Speed Test: Why I Get Better 5G in a Crowded Tunnel Than in a NYC Cafe
Some things you have to physically experience to believe; otherwise, they sound like bad fiction or state-sponsored propaganda. This is a story about the invisible architecture of daily life.
It starts last month in Chelsea, Manhattan. You know the vibe: exposed brick walls, the smell of ethically sourced beans, and a room full of people who look like “Creative Directors” frowning at MacBooks. I bought a $7 oat milk latte solely to acquire the WiFi password printed in fading ink at the bottom of the receipt.
I typed it in. Connected. And then, I watched the wheel of death spin.
I wasn’t trying to mine crypto; I just needed to email a PDF. Ten minutes later, I found myself standing on the sidewalk, holding my phone to the sky like a shaman praying for rain, trying to catch a whisper of a decent LTE signal. It felt archaic.
The Underground Reality
Now, cut to yesterday afternoon in Shanghai.
I was in what gamers might call “Hard Mode”—Line 2 of the subway during rush hour. I was contorted into a unnatural ‘S’ shape, wedged between a backpack and an elderly man’s thermos. There were no exposed brick walls here, just the humidity of a thousand breaths and the screech of metal on tracks.
It was loud. It was uncomfortable. It was the opposite of luxury.
I pulled out my phone and ran a speed test.

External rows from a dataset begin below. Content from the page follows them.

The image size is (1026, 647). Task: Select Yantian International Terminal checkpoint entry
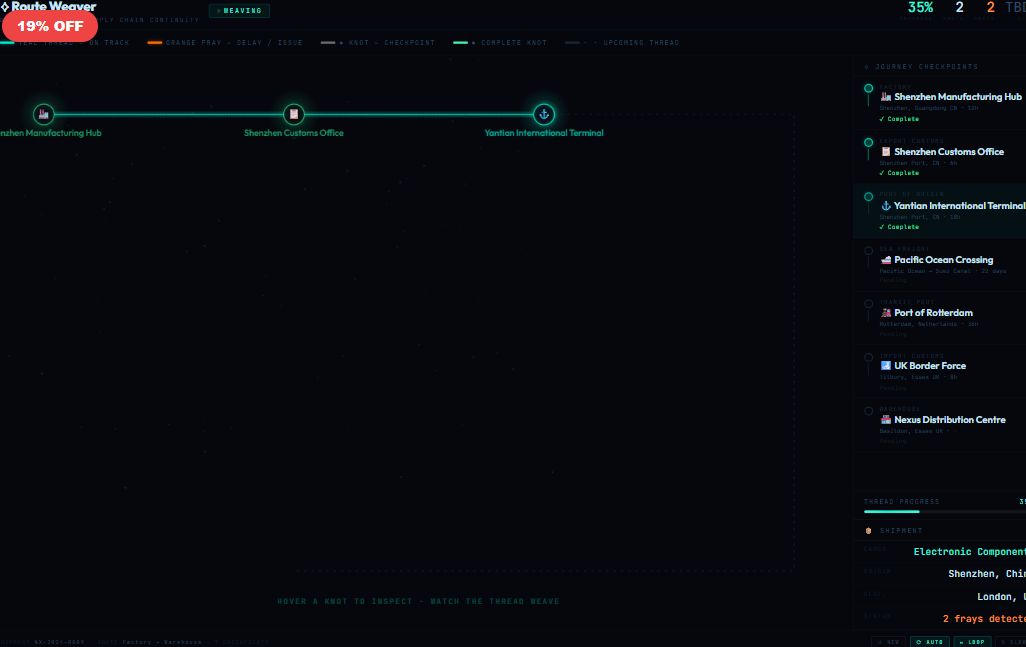click(x=950, y=211)
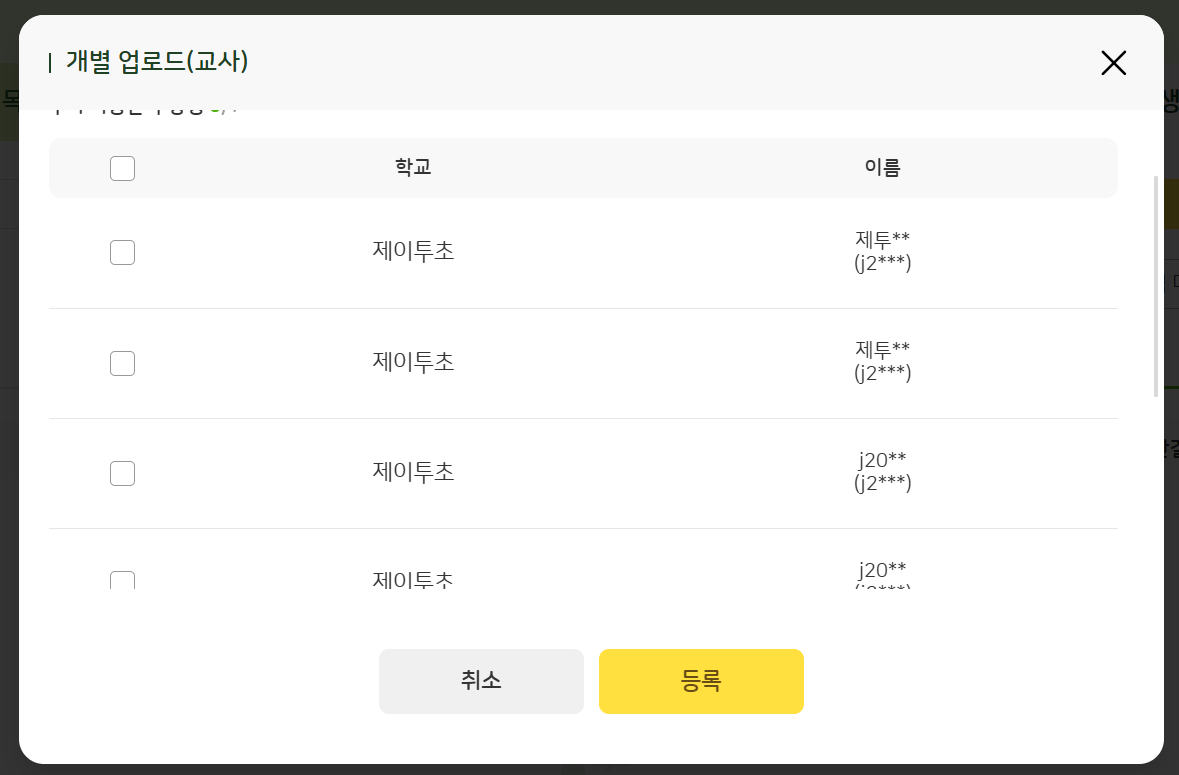Select 제이투초 school cell in third row
Image resolution: width=1179 pixels, height=775 pixels.
pos(413,471)
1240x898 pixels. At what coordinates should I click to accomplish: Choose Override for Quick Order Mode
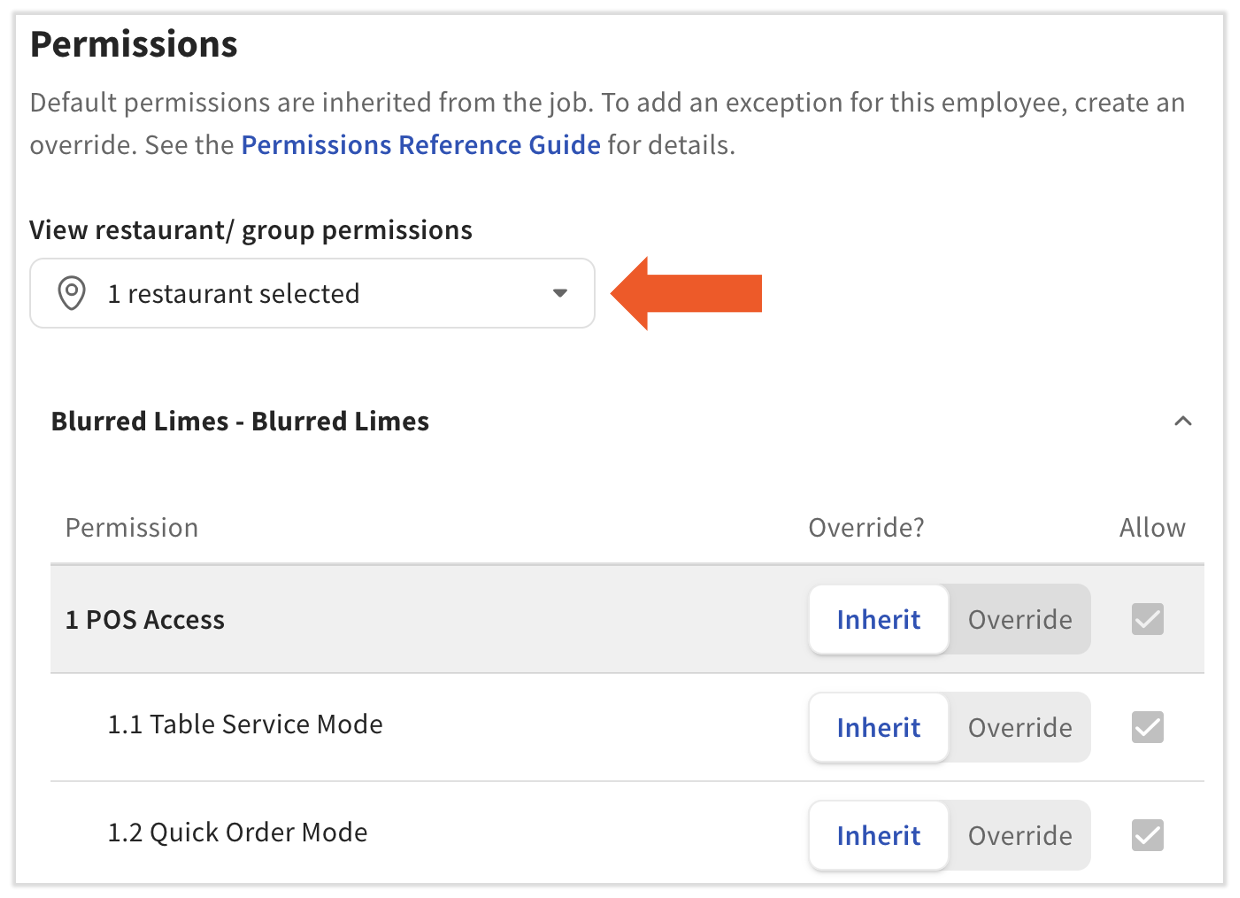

Thirty meters underground, inside a metal tube hurtling at 80 kilometers per hour, my download speed hit 500 Mbps.
It felt almost rude. The man next to me was live-streaming a soccer match in high definition without a single stutter. Across from him, a teenager was playing a graphics-heavy MOBA game, his thumbs flying across the screen, zero lag.

The Utility vs. The Amenity
This creates a jarring cognitive dissonance for a Westerner.
In New York (and London, and Paris), high-speed connectivity is often treated as an amenity. It’s like a vintage wine or a good view—something you pay extra for, something that requires a specific, static environment. If the WiFi drops in a cafe, it’s an annoyance, but it’s “just one of those things.”
In China, data is utility, indistinguishable from tap water or electricity.
Nobody here gasps in amazement that they can stream Netflix in an elevator or a subway tunnel. It is the baseline expectation. If the signal dropped, the train car would likely erupt in confusion, the same way a restaurant would panic if the oxygen suddenly ran out.
The Future is Mundane

We tend to associate “futuristic tech” with sterile, elite environments—silicon office parks or high-end co-working spaces. But here, the bleeding edge of telecommunications infrastructure is being used by a construction worker to watch TikToks while squashed against a glass door.
I glanced at the elderly man’s screen again. A goal was scored. He muttered a curse of excitement. No one looked up; they were too busy consuming their own distinct streams of high-bandwidth content.
I looked down at my phone. That PDF from New York would have sent in 0.5 seconds here.
The train screeched to a halt. The doors opened, and the human tide spilled out onto the platform. I put my phone in my pocket. The signal bars were still full.